Com O Cavaleiro das Trevas Renasce, Christopher Nolan encerra a sua trilogia de Batman circulando por um mundo assombrado pelas suas próprias máscaras — este texto foi publicado no Diário de Notícias (1 Agosto), com o título 'Máscaras para o fim do mundo'.
Perpassa uma ironia paradoxal na conclusão da trilogia de Christopher Nolan sobre Batman. O herói (Christian Bale) abandonou a máscara, optando pela solidão amarga da sua identidade civil, Bruce Wayne; Bane (Tom Hardy), o vilão que quer destruir Gotham, reconhece o valor simbólico da ocultação: “Ninguém se interessava por mim, até que comecei a usar uma máscara...”. Há uma dimensão dramática nestas palavras, já que a impressionante máscara de Bane (que não impede Hardy de um elaborado trabalho de representação) remete para um passado habitado pela dor. Mas o seu enunciado envolve também uma curiosa lição narrativa: as personagens mais interessantes resistem sempre à sua própria clarificação (velha máxima de Hitchcock: um boa fita precisa de um grande “mau”).
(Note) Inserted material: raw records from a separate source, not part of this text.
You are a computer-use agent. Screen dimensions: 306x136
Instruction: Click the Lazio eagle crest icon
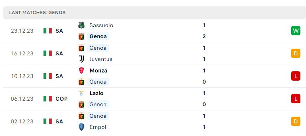tap(81, 93)
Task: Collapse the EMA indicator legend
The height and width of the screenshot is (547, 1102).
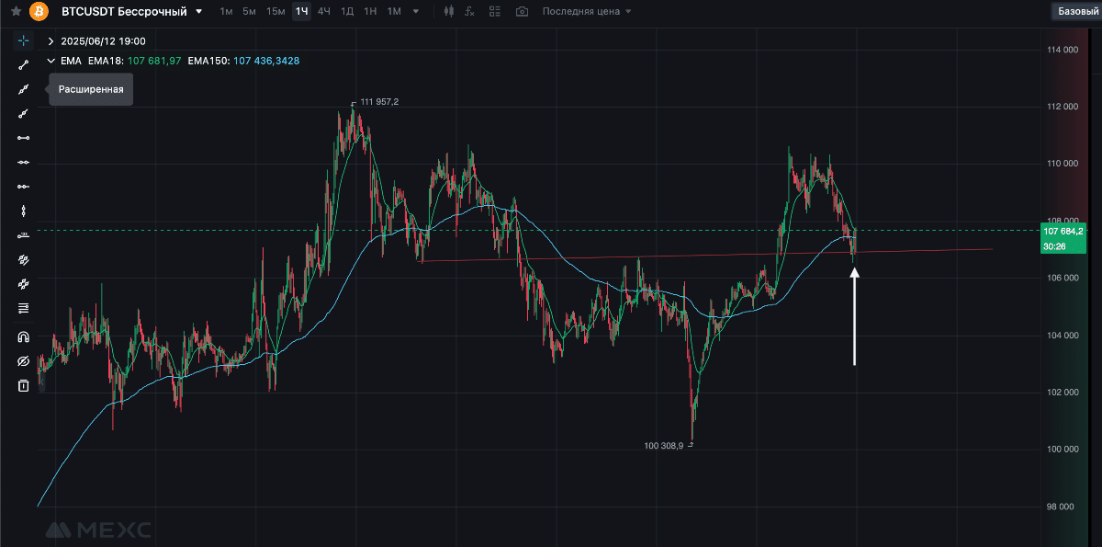Action: point(51,61)
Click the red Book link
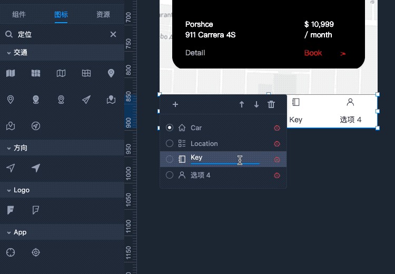 pos(313,53)
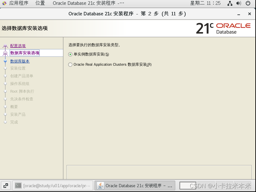256x192 pixels.
Task: Click the terminal icon on the oracle@study taskbar entry
Action: (x=19, y=185)

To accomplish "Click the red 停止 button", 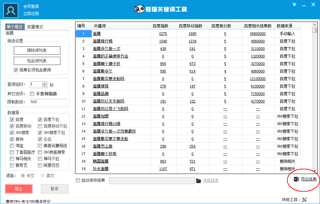I will (x=19, y=189).
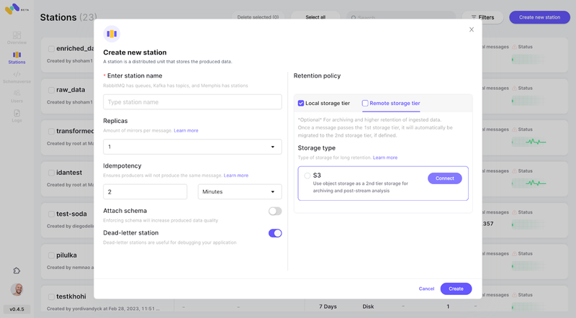Image resolution: width=576 pixels, height=318 pixels.
Task: Uncheck the Local storage tier checkbox
Action: point(301,104)
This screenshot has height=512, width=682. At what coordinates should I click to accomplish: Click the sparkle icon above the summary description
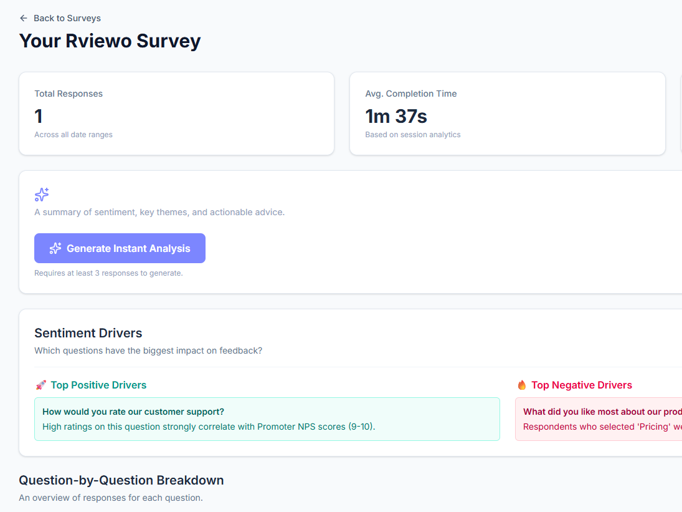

Nolan consegue, assim, um desfecho épico para a sua convivência com o “homem-morcego”: O Cavaleiro das Trevas Renasce garante-nos a vibração própria de uma saga que, mais do que nunca, se assume como espelho barroco dos temas apocalípticos da nossa época, incluindo as convulsões do mundo da finança (a ponto de o filme ousar encenar a ocupação de Wall Street pelo exército de Bane). Mas falta-lhe agilidade para ligar as muitas pontas soltas das suas várias histórias cruzadas. Na prática, deparamos com um drama típico deste tipo de franchises: mesmo quando integram cineastas de indiscutível talento, há nelas um “caderno de encargos” que contraria a fruição das emoções que colocam em jogo.
Afinal de contas, o trabalho de Nolan está todo ele marcado por este pressentimento, estranhamente sensual, de que o mundo se pode desagregar a qualquer momento. O símbolo notável disso mesmo chama-se Memento (2000) e custou 9 milhões de dólares, 27 vezes menos que O Cavaleiro das Trevas Renasce.